- _GIVEN RECORDS_
....................

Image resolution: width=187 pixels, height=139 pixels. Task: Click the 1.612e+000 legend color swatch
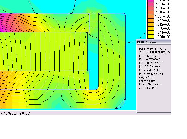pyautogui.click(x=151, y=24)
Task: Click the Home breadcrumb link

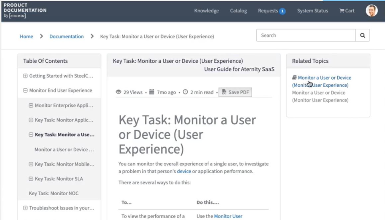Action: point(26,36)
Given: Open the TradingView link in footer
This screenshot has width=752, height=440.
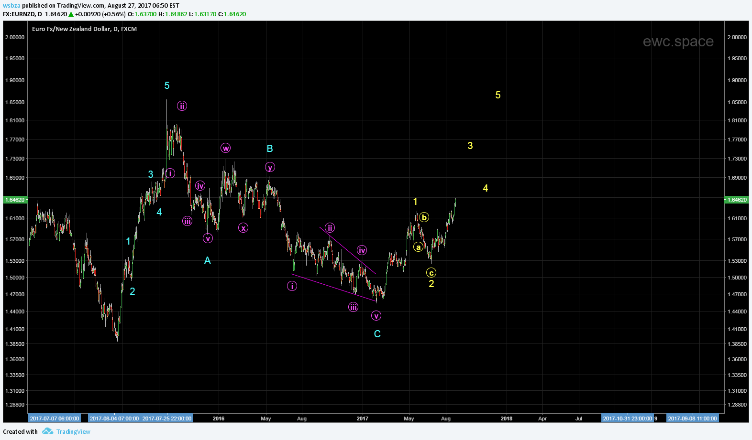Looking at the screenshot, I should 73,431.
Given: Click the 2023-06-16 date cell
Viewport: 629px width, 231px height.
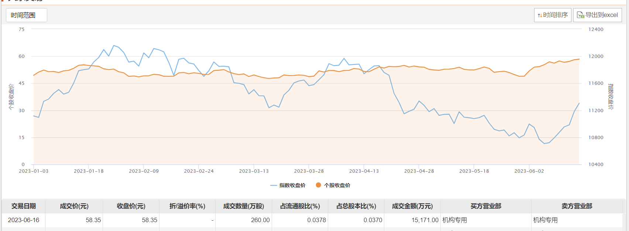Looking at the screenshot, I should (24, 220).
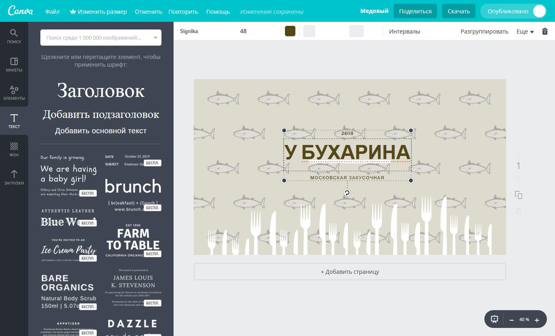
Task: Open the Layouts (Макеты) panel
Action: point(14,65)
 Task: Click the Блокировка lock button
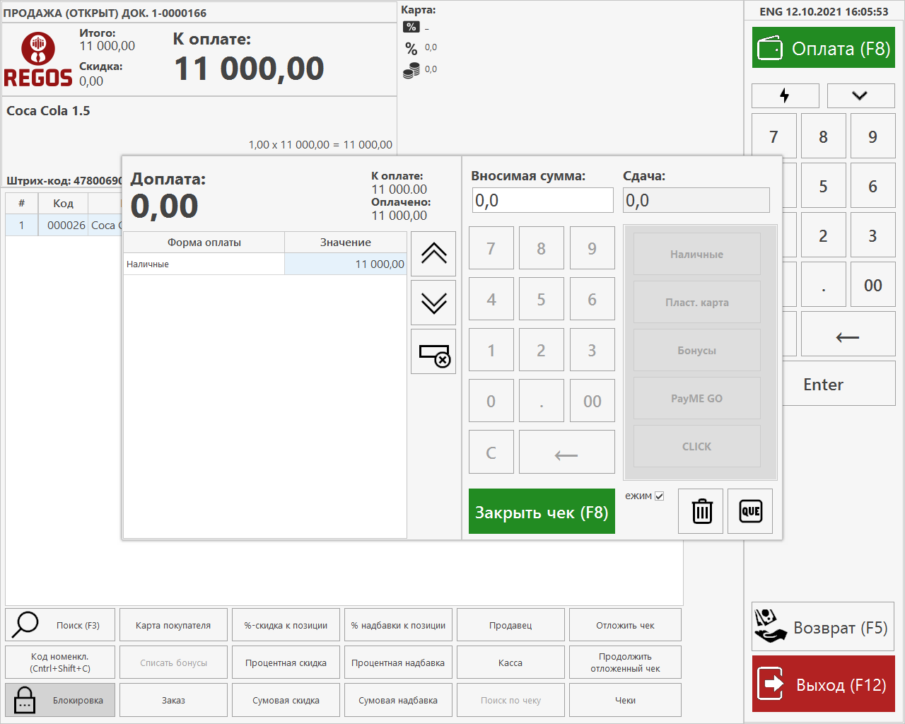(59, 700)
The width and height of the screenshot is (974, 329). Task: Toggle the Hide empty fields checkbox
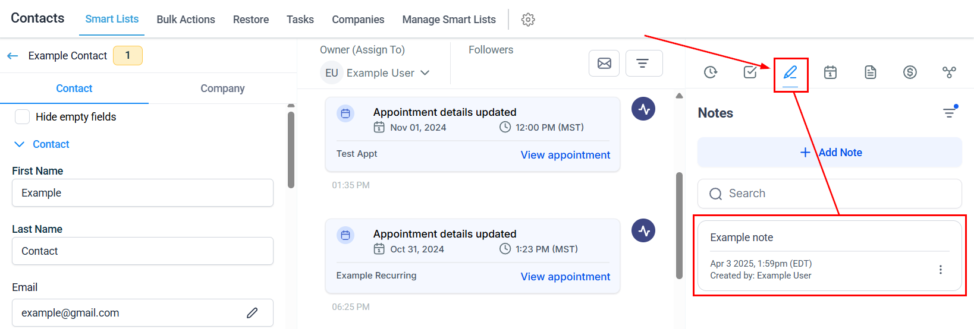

....................

- _EXERCISE PROMPT_
All of the entries above should be copied exactly, with the images left out.

- _OUTPUT FOR THIS EXERCISE_
Image resolution: width=187 pixels, height=139 pixels. Task: Click the 1.612e+000 legend color swatch
pyautogui.click(x=151, y=24)
Task: Click the Home breadcrumb link

Action: point(26,36)
Given: Open the TradingView link in footer
This screenshot has width=752, height=440.
Looking at the screenshot, I should 73,431.
Given: Click the 2023-06-16 date cell
Viewport: 629px width, 231px height.
Looking at the screenshot, I should (24, 220).
Task: Open the Layouts (Макеты) panel
Action: point(14,65)
 Task: Click the Блокировка lock button
(59, 700)
The width and height of the screenshot is (974, 329). Task: Toggle the Hide empty fields checkbox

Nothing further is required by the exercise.